━━━━━ THE DATA ━━━━━

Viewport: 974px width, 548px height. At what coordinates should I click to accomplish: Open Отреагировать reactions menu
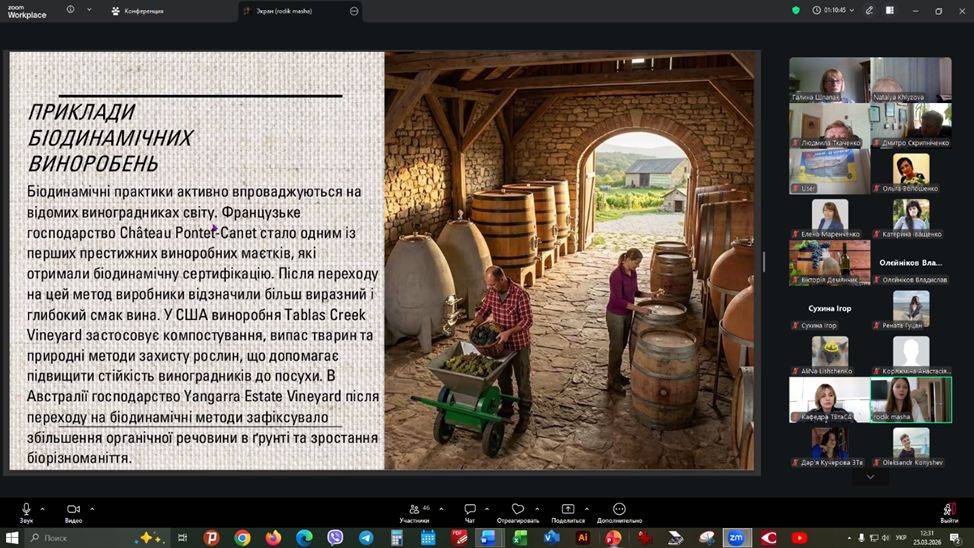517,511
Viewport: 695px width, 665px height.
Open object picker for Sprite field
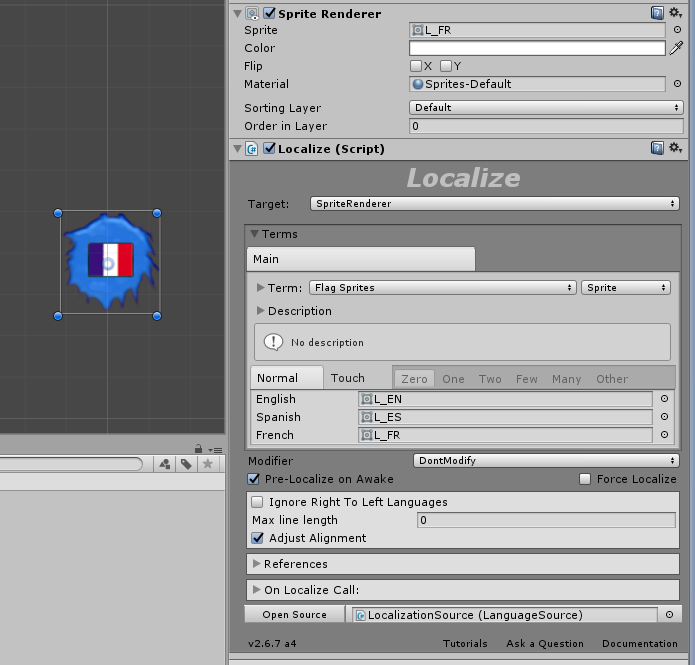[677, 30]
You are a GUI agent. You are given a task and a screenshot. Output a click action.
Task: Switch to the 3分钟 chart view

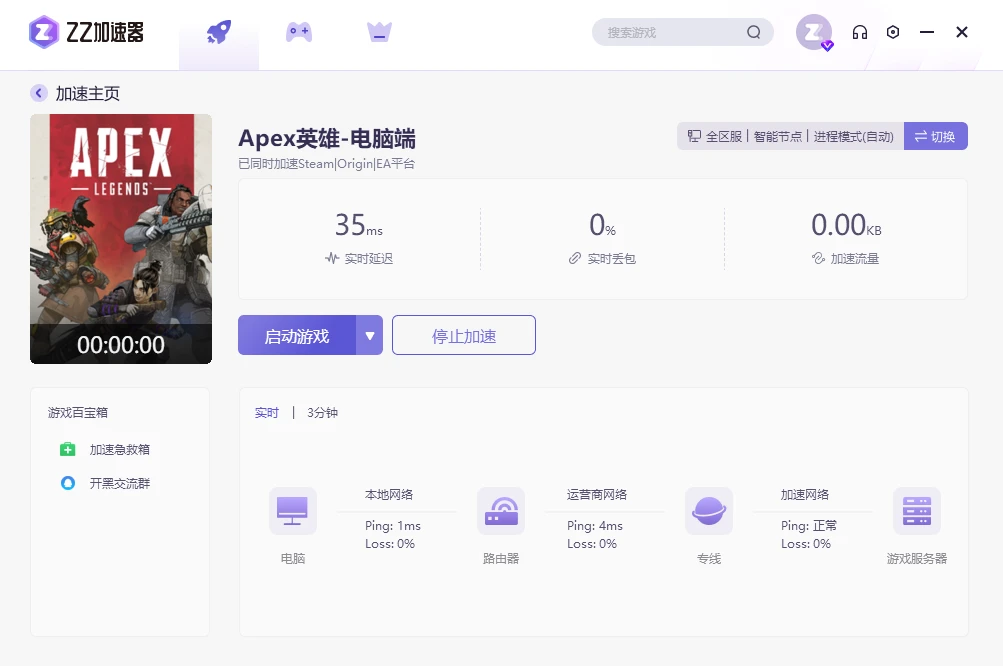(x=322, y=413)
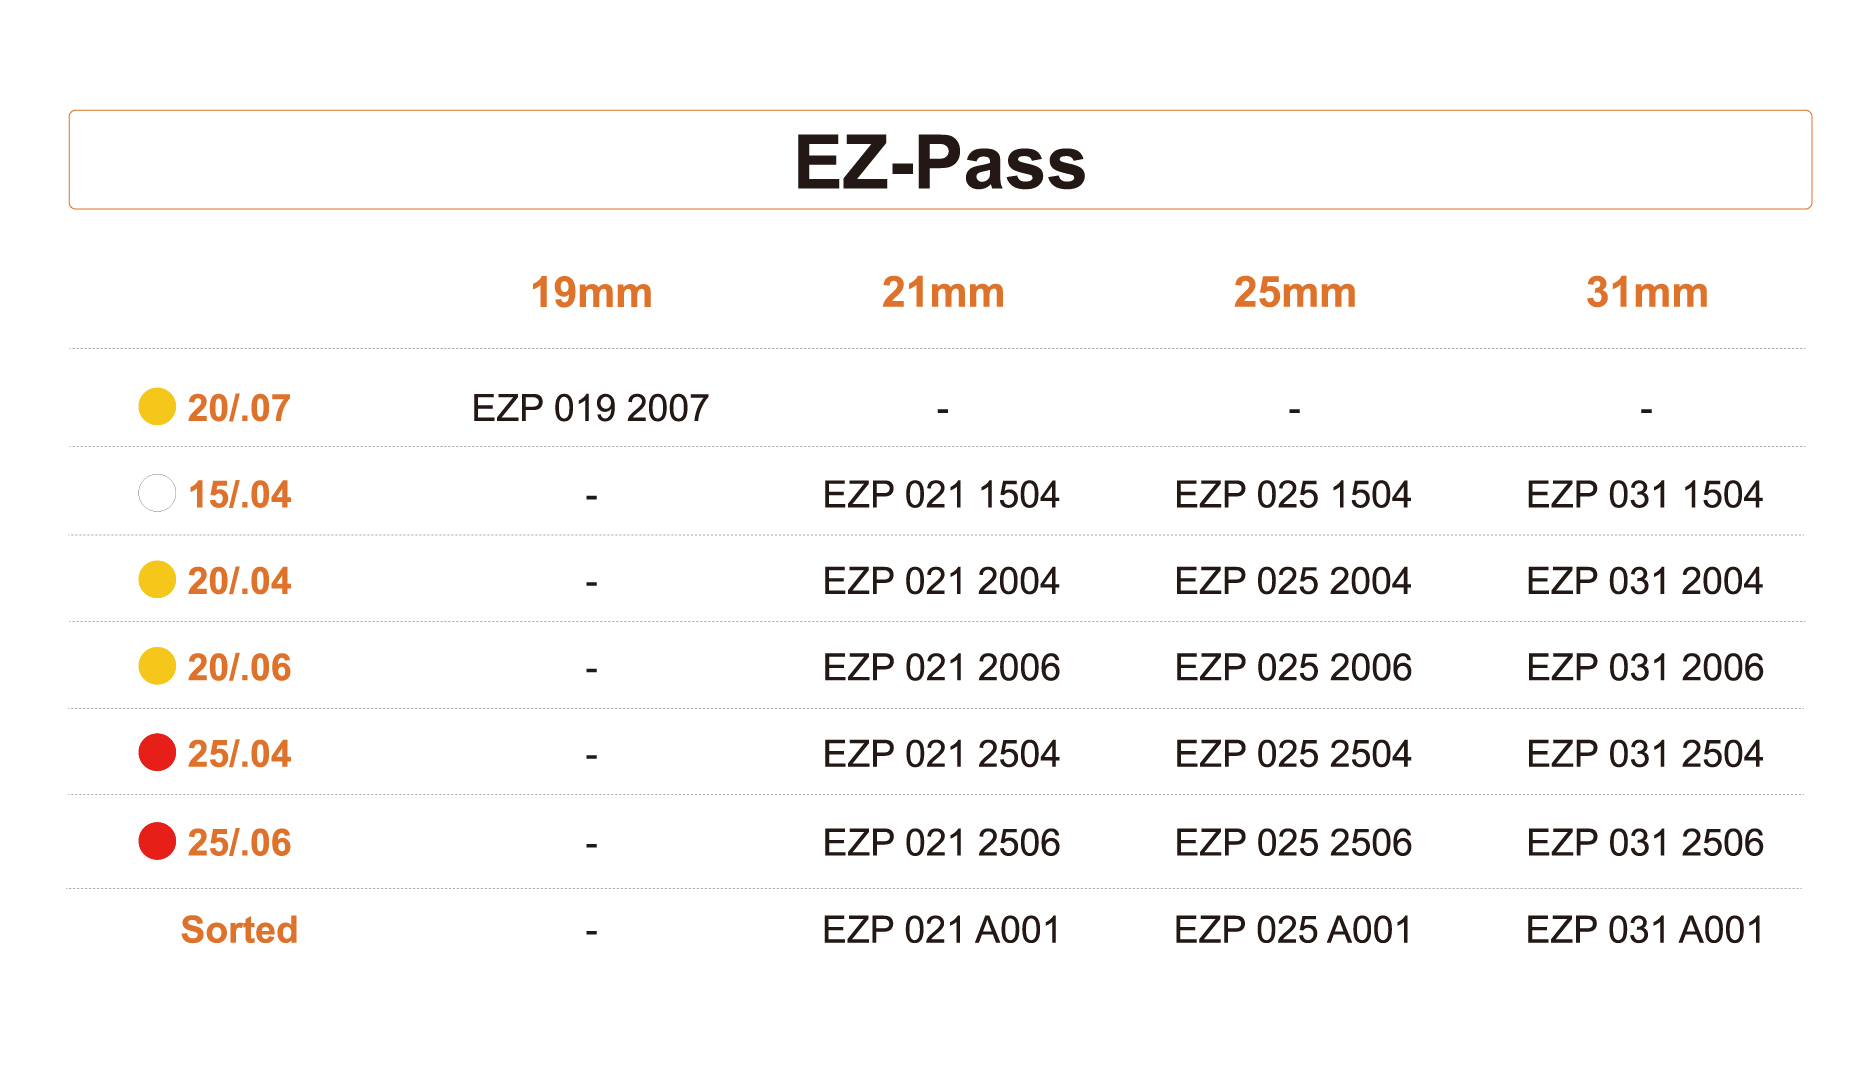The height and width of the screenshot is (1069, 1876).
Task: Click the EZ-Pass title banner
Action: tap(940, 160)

━━━━━

* _PROBLEM REQUIREMENTS_: Type the entries above out again exactly, with no pictures.

* _WORKED SOLUTION_:
Viewport: 974px width, 548px height. At what coordinates should I click to accomplish: Open Отреагировать reactions menu
517,511
Viewport: 695px width, 665px height.
Open object picker for Sprite field
[677, 30]
You are a GUI agent. You are given a task and a screenshot. Output a click action.
Task: Switch to the 3分钟 chart view

(x=322, y=413)
The height and width of the screenshot is (1069, 1876).
Task: Click the EZ-Pass title banner
Action: tap(940, 160)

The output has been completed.